David Brooks (September 24, 1915 – March 31, 1999) was an American actor, singer, director, and producer who first drew critical acclamation starring in several Broadway musicals during the 1940s, including portraying Tommy Albright in the original production of Brigadoon.

In the early 1950s he was an important stage director in the avant-garde theatre scene of Milan, Italy. He returned to the United States during the mid-1950s and worked principally as a stage director and producer for over a decade. He was instrumental in producing the United States premieres of a number of works by Eugène Ionesco and Samuel Beckett, and remained active as an actor up until the 1980s.

==Biography==
Brooks was born in Portland, Oregon, to Jewish parents and earned a Bachelor of Music degree from the University of Washington, where he trained as a classical baritone. He won a scholarship to the Curtis Institute of Music in Philadelphia, where he pursued graduate studies in opera. While a student at Curtis he began appearing in plays and musicals in Philadelphia which ultimately led to his being signed with a talent agent. He made his Broadway theatre debut in 1944 as Jeff Calhoun opposite Celeste Holm as Evalina in the original production of Harold Arlen's Bloomer Girl. The show was a big hit and effectively launched a major career for Brooks as a stage actor and later stage director and producer. L.A. Times on October 11, 1944, headlined "Stage Singer Brooks Signed by Paramount." Scouts had seen him in "Bloomer Girl." Brooks ended up making just one film, in 1944, as a character named Angus McNab in the Paramount musical short "Bonnie Lassie.”

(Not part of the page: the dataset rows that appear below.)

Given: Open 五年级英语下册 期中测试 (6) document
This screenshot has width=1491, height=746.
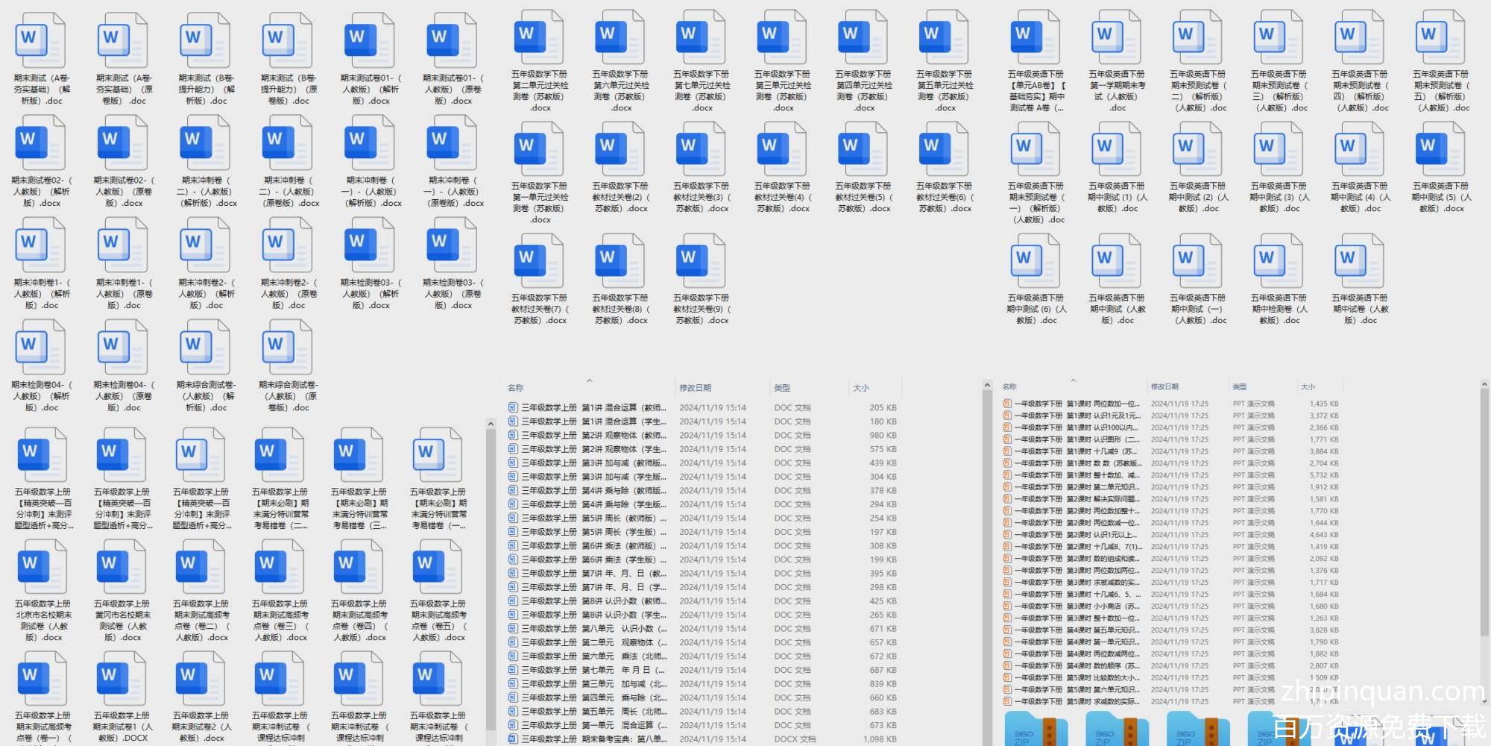Looking at the screenshot, I should tap(1035, 260).
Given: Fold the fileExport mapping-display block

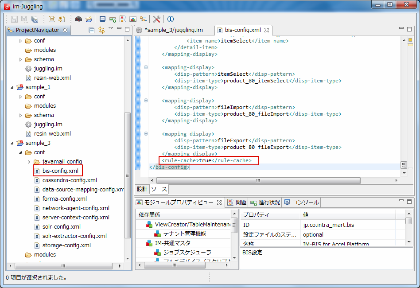Looking at the screenshot, I should 146,134.
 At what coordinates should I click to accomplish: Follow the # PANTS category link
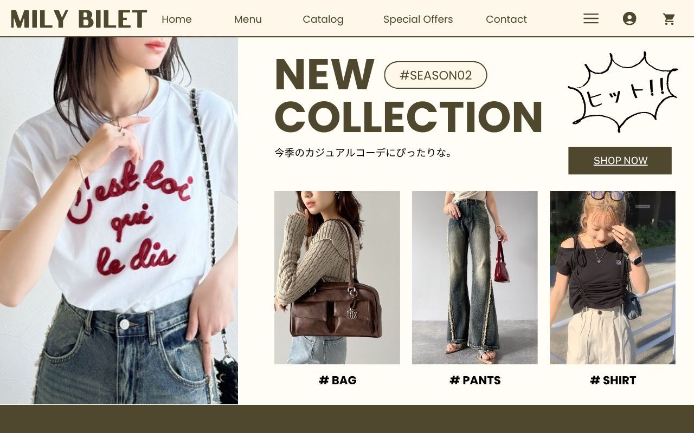point(475,380)
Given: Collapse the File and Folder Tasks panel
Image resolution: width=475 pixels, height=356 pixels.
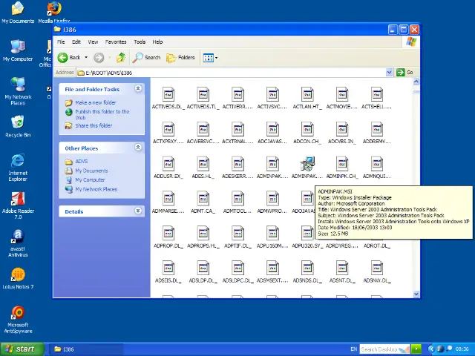Looking at the screenshot, I should [137, 89].
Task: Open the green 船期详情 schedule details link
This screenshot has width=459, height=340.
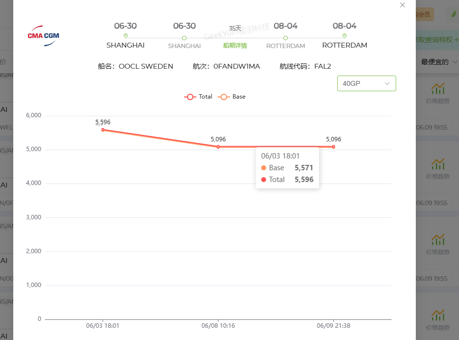Action: click(x=235, y=46)
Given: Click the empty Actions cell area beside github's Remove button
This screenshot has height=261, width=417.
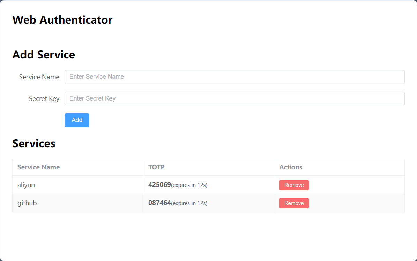Looking at the screenshot, I should pyautogui.click(x=356, y=203).
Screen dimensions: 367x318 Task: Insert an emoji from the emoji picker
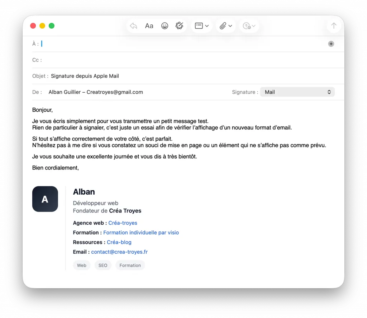point(165,25)
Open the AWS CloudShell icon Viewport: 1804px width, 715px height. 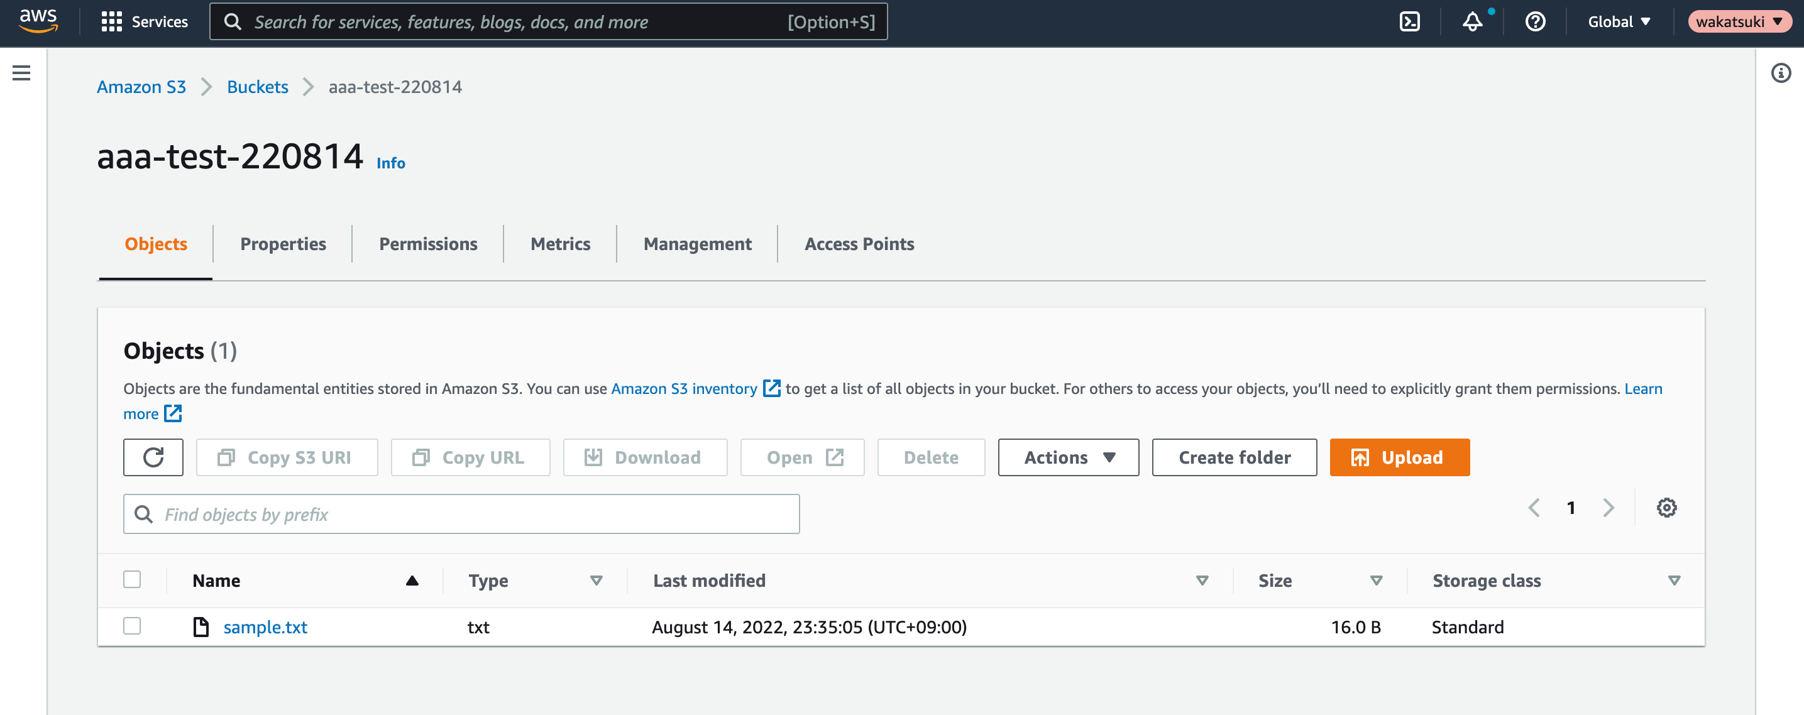coord(1409,22)
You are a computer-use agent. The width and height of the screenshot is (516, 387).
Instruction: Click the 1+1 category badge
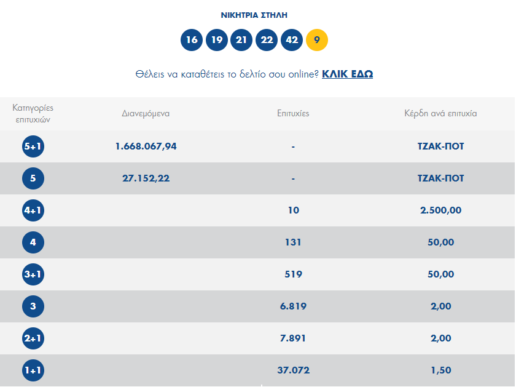[x=33, y=370]
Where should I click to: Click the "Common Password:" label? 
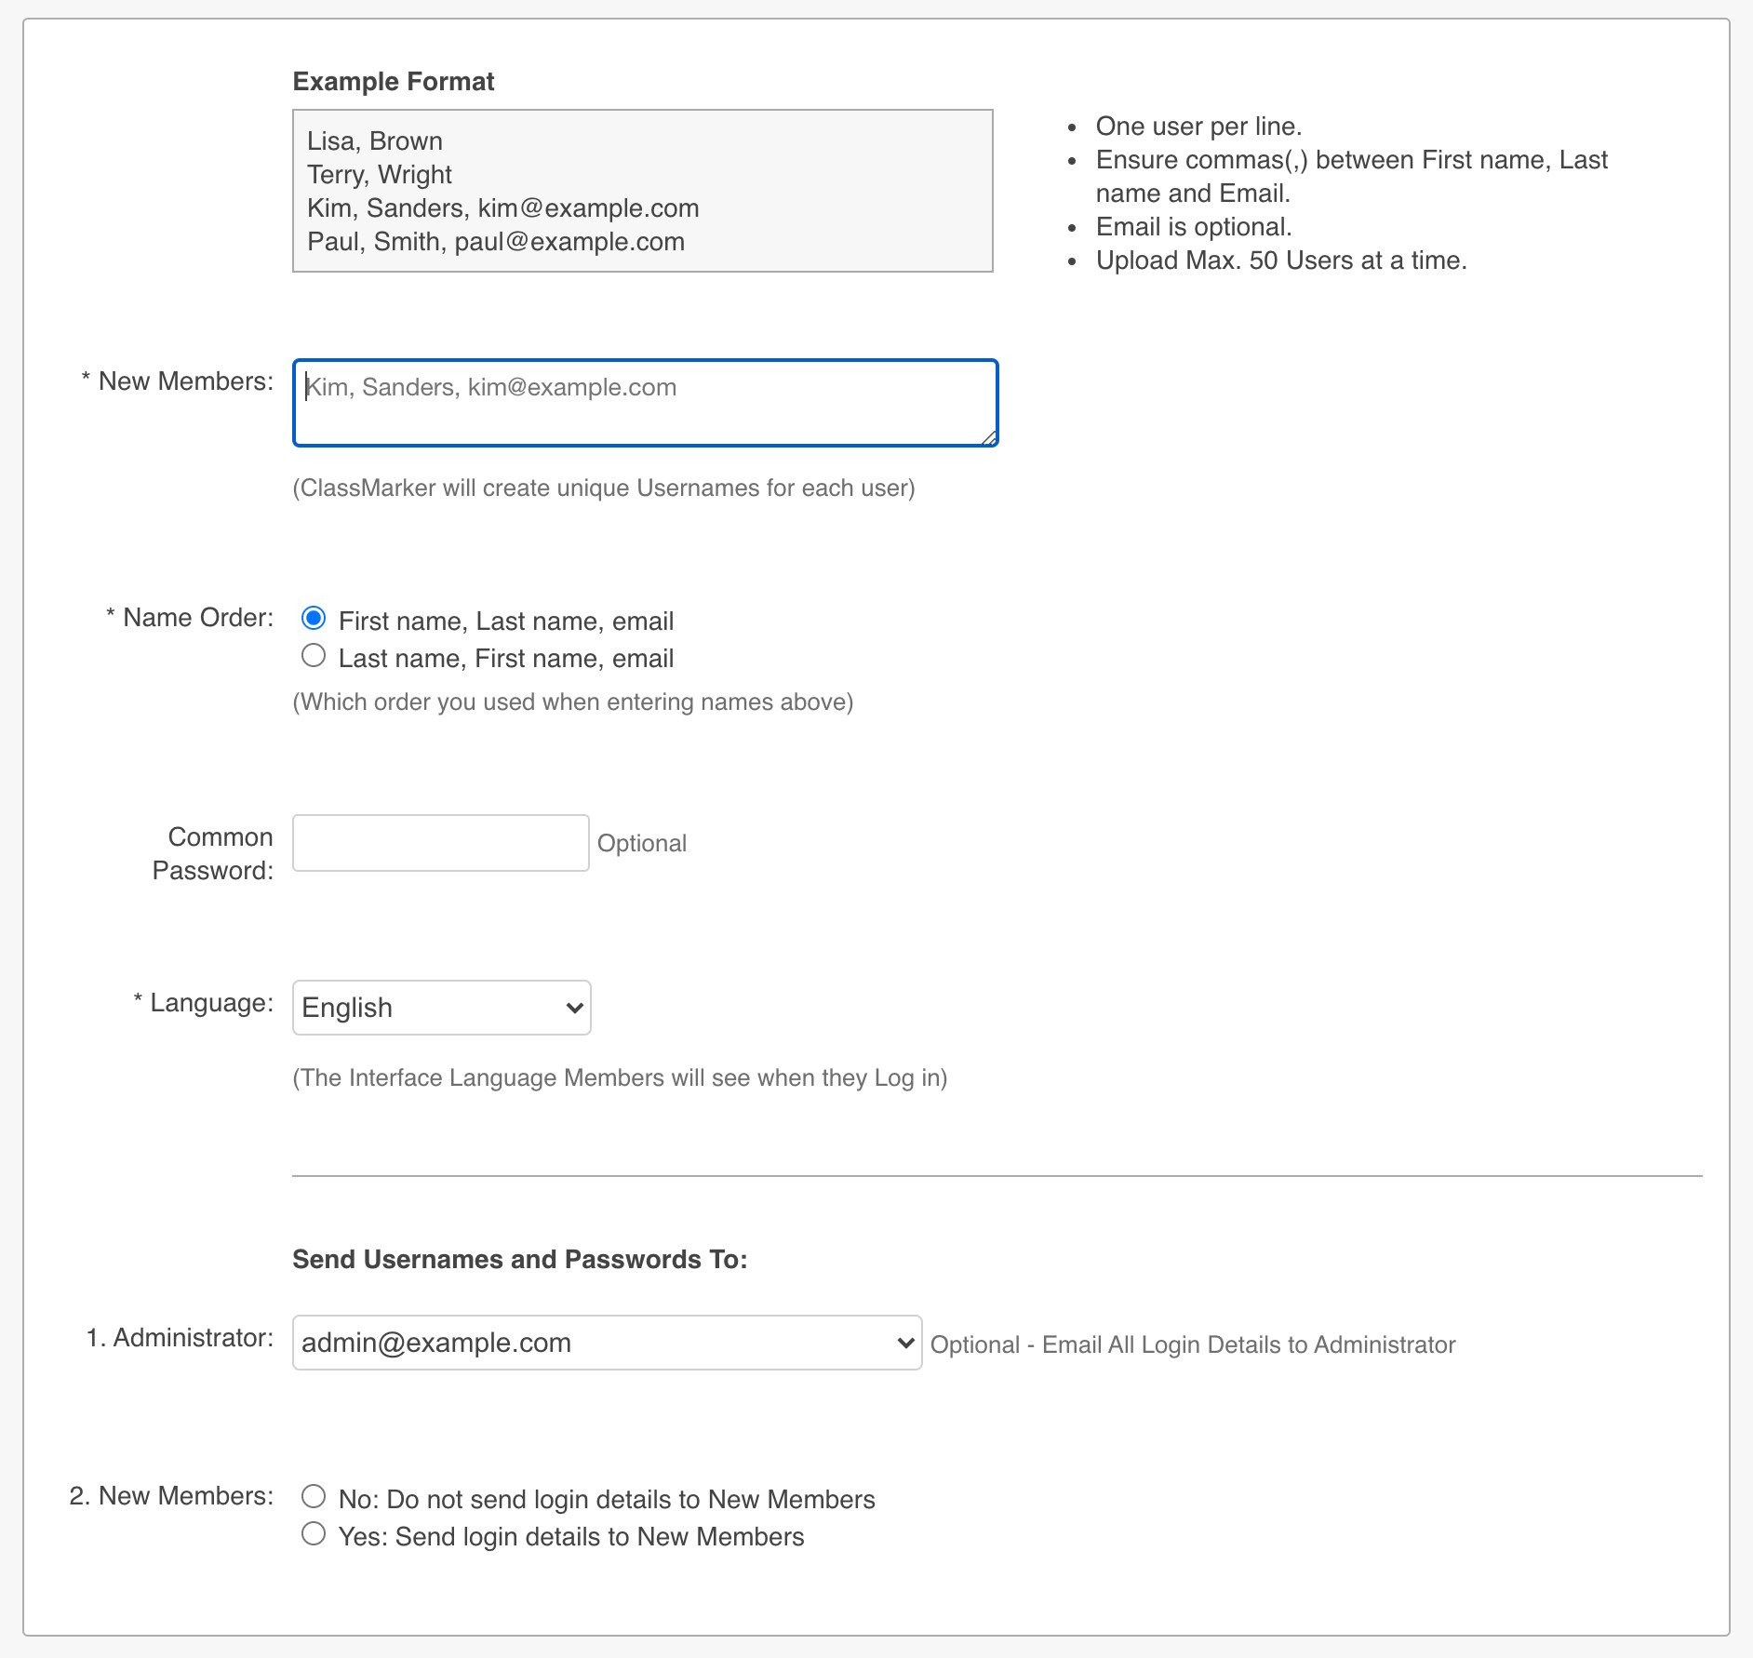(213, 853)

He entered musical theater history on March 13, 1947, when he originated the role of Tommy Albright in the original Broadway production of Lerner and Loewe's Brigadoon at the Ziegfeld Theater. He performed the role 581 times before the production closed on July 31, 1948. After the production ended, Brooks moved to Milan, Italy, where he worked as a director and producer of plays during the early 1950s. While there he became involved with the avant-garde theater scene, notably staging works by Eugène Ionesco and Samuel Beckett.

In 1954 Brooks returned to the United States to portray Tim Cavanaugh in Earl Robinson and Waldo Salt's original musical Sandhog. After the show closed in January 1955, Brooks helped found the theater production company Rooftop Productions. With the company he helped produce the U.S. premieres of Beckett's Endgame, Ionesco's The Bald Soprano and Joyce's Ulysses in Nighttown, all Off-Broadway. He was also active as a director for Off-Broadway productions, and worked with Leonard Bernstein on his 1955 opera Trouble in Tahiti.

Brooks returned to Broadway in 1963 after an eight-year absence to portray Governor Harmon Bardahl in Irving Berlin's Mr. President. He was also the standby performer for President Stephen Decatur Henderson. He returned to Broadway a few more times during his career, portraying Grand Duke Charles in The Girl Who Came to Supper (standby, 1964), Jim in The Sunday Man (1964), the Man in Park (1970), and Judge Paul Barriere in the 1981 revival of Can-Can. He also made a handful of television appearances.

He died at the age of 83 at the Jewish Home and Hospital in Manhattan. He was survived by his longtime life partner Frances Kessler.